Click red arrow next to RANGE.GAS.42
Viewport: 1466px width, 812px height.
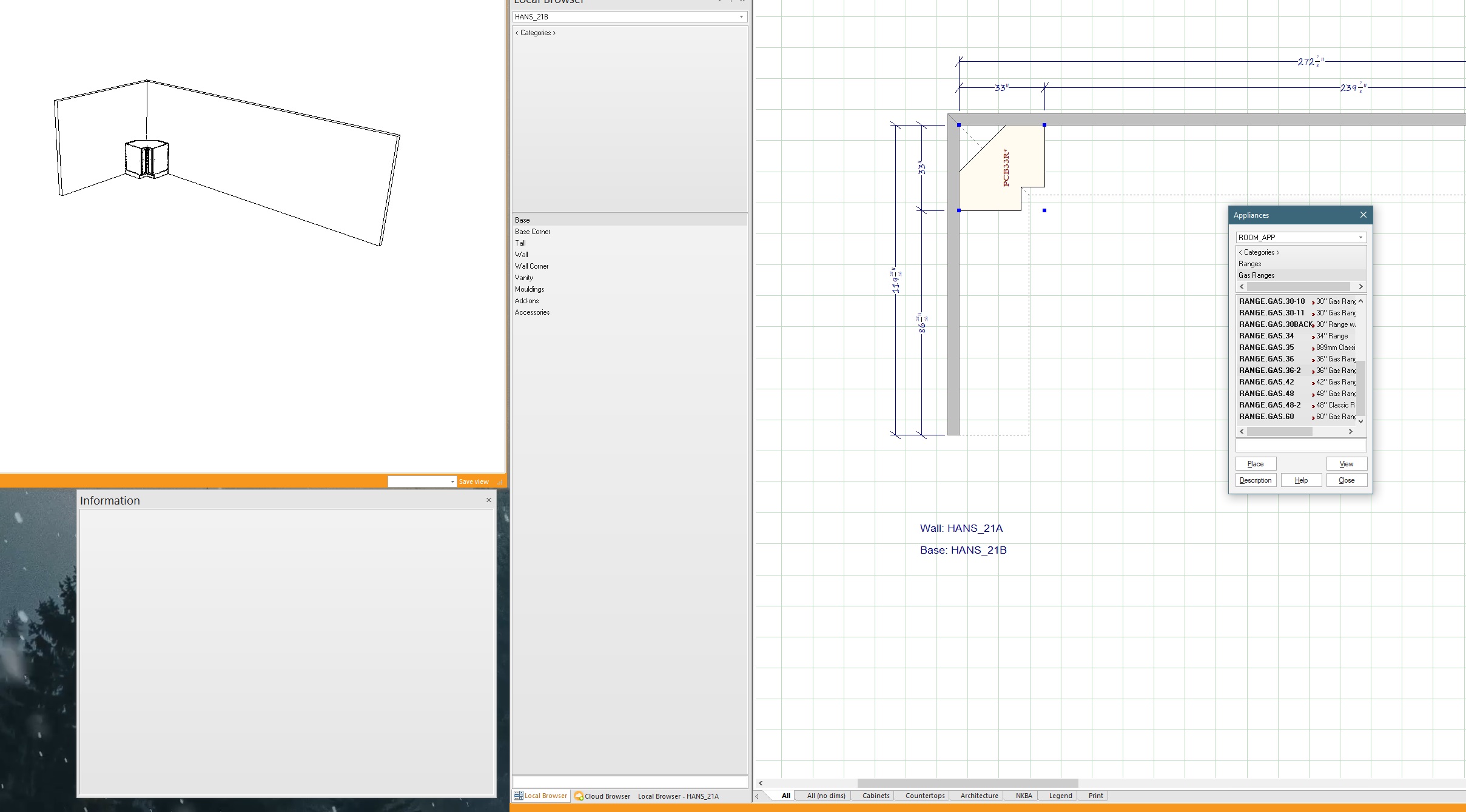click(1313, 383)
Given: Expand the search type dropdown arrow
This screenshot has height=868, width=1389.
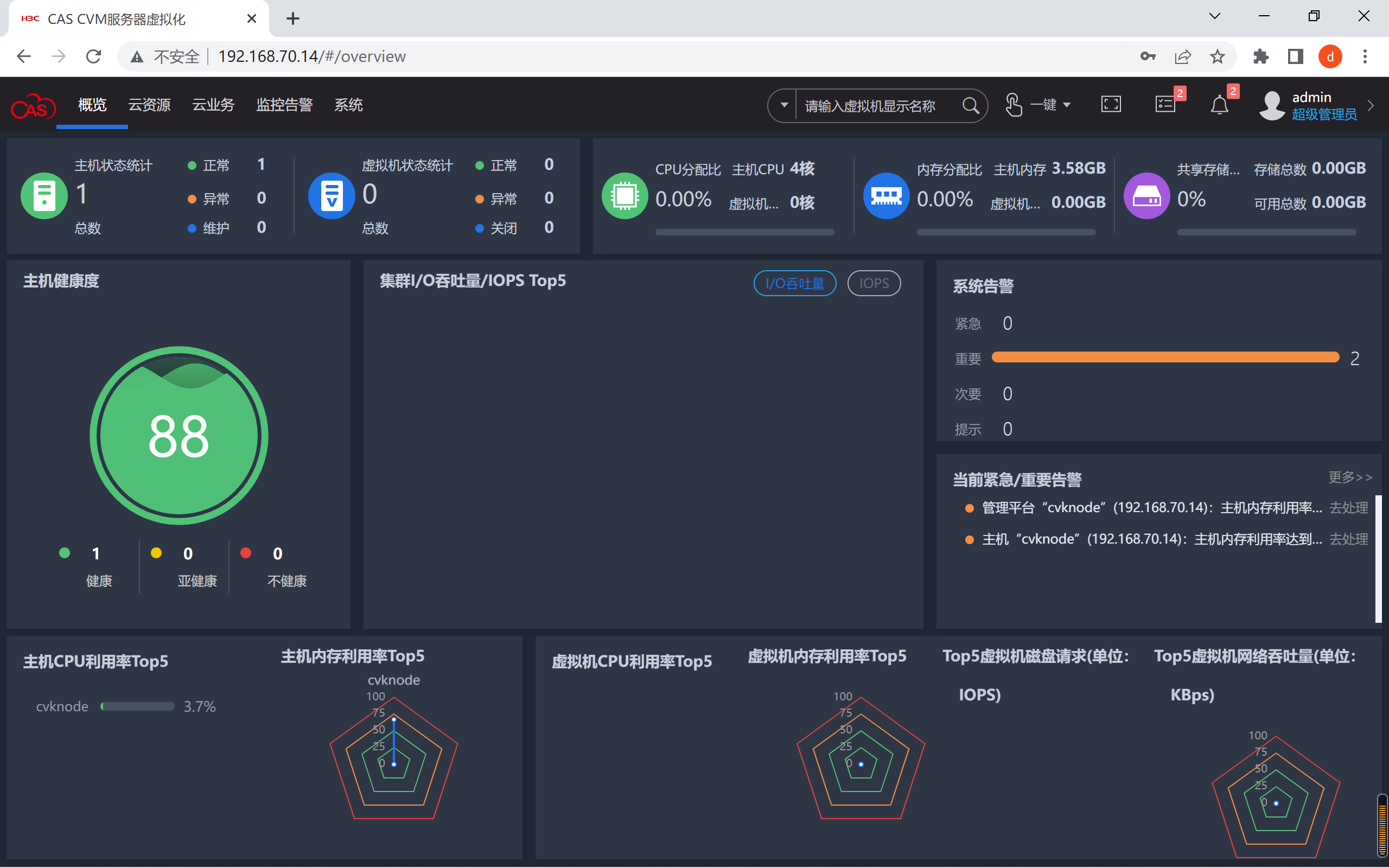Looking at the screenshot, I should point(783,106).
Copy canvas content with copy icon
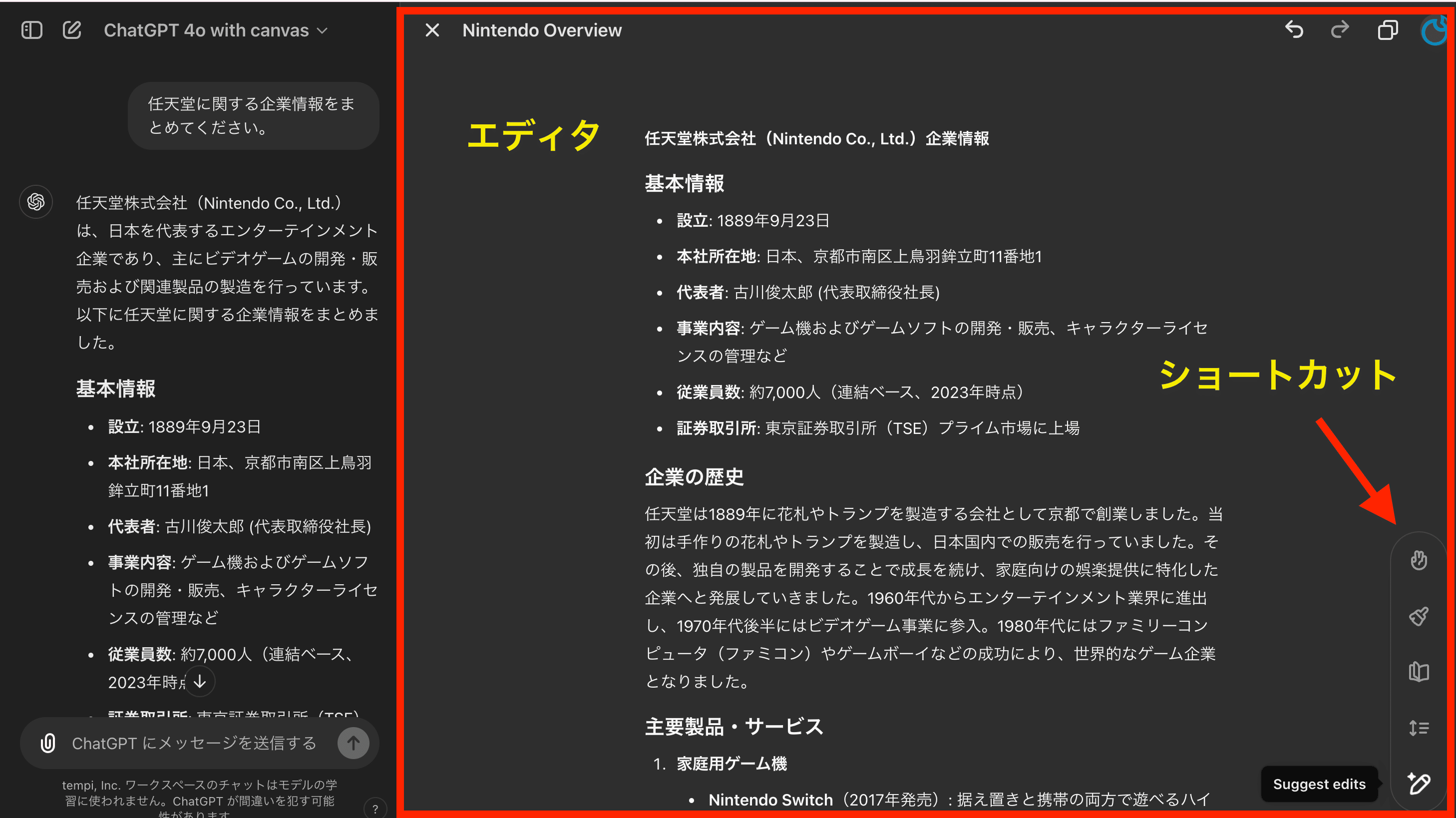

__WHAT YOU SHOULD DO__:
From the first line to the last, retype the data above exactly, but not its images.

__TASK RESPONSE__:
Click red arrow next to RANGE.GAS.42
Viewport: 1466px width, 812px height.
click(1313, 383)
Given: Expand the search type dropdown arrow
This screenshot has height=868, width=1389.
Looking at the screenshot, I should point(783,106).
Copy canvas content with copy icon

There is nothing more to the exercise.